Durante su reciente visita a Guadalajara, México, Obama dijo que aun tenía muchas cosas pendientes en el Congreso –crisis económica, un nuevo sistema de salud, reforma energética– y que, por lo tanto, la reforma migratoria tendría que esperar hasta el año 2010.
Pero 2010 es un año muy complicado. En noviembre próximo habrá elecciones para el Congreso y no es ningún secreto que los legisladores van a estar más preocupados por su reelección que por los indocumentados (que no votan). Y difícilmente van a querer apoyar un tema tan polémico si su puesto está en juego.
Por eso, organizaciones como la Asociación Política México Americana no quieren esperar y están planeando un boicot del censo hasta que se legalice a los indocumentados. Su mensaje es claro: Si me quieres contar, antes me tienes que legalizar.
Sin embargo, la mayoría de las organizaciones hispanas, incluyendo al Concilio Nacional de la Raza, no está de acuerdo con el boicot y, en cambio, insiste en presionar al Congreso –no tanto al Presidente– para que haya pronto una reforma migratoria.
Está claro que Obama apoya la legalización de los indocumentados. Lo ha dicho muchas veces. Pero también es un político muy pragmático. Se ha dado cuenta de que los ataques y gritos durante el actual debate sobre el sistema de salud son un preludio de lo que nos espera durante el debate migratorio. Así que ha decidido esperar el momento propicio.
Apurar la reforma en un Congreso abrumado con otros temas pudiera ser fatal. Ya nos pasó en 2006 y 2007. Pero esperar demasiado mataría las legítimas esperanzas de millones.
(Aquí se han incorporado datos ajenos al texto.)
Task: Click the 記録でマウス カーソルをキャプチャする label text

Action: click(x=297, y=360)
El presidente George W. Bush espero siete años y cuando quiso hacerlo ya no le quedaba capital político.
Mientras tanto, miles de inmigrantes siguen siendo detenidos y deportados. Es cierto que Obama ha suspendido las redadas masivas a centros de trabajo que caracterizaron la presidencia de Bush. Pero el nuevo énfasis presionando a las empresas para que no contraten a indocumentados tiene el mismo efecto: más despidos y más deportaciones. La realidad es que este sistema no funciona. Ni con Bush ni con Obama.
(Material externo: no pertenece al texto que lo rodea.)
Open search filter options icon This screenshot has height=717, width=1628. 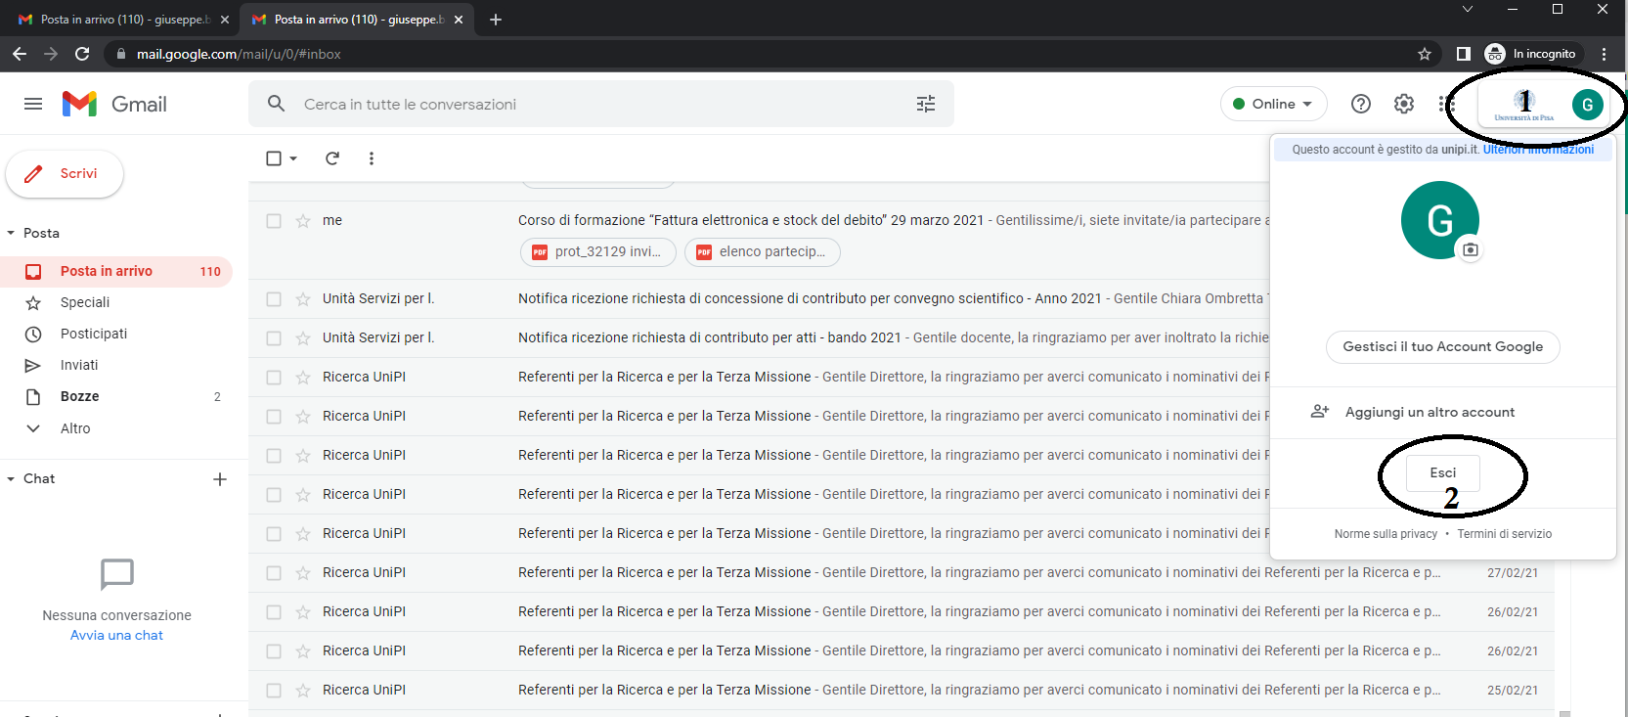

El sistema es tan deficiente que ha permitido que personas que no son agentes de inmigración realicen redadas. La semana pasada el contencioso sherif del condado de Maricopa en Arizona, Joe Arpaio, envió a sus alguaciles a una planta de papel en Phoenix y aprehendió a decenas de indocumentados. ¿Como es eso posible?
En lugar de perseguir inmigrantes habría que traer más. El Instituto Cato acaba de publicar un estudio que concluye que la legalización de indocumentados significaría un beneficio económico para Estados Unidos de US$. 180 mil millones en 10 años. Es decir, el estímulo económico para salir de esta crisis tiene un nombre: inmigrantes.
Es muy preocupante que Obama quiera retrasar el tema migratorio hasta el próximo año. Pero, al menos por ahora, él es la única esperanza de millones de personas que quieren dejar de ser perseguidas injustamente.
Los hispanos votaron abrumadoramente por Obama en 2008 –67%– a cambio de su promesa de una legalización de indocumentados. Y no van a olvidar esa promesa.
Tal vez los hispanos pueden esperar al presidente un poquito más. No hay otra opción. Él marca sus propios tiempos políticos. Pero si no sale nada en el año 2010, los votantes latinos le van a recordar a Obama esa promesa no cumplida en las próximas elecciones.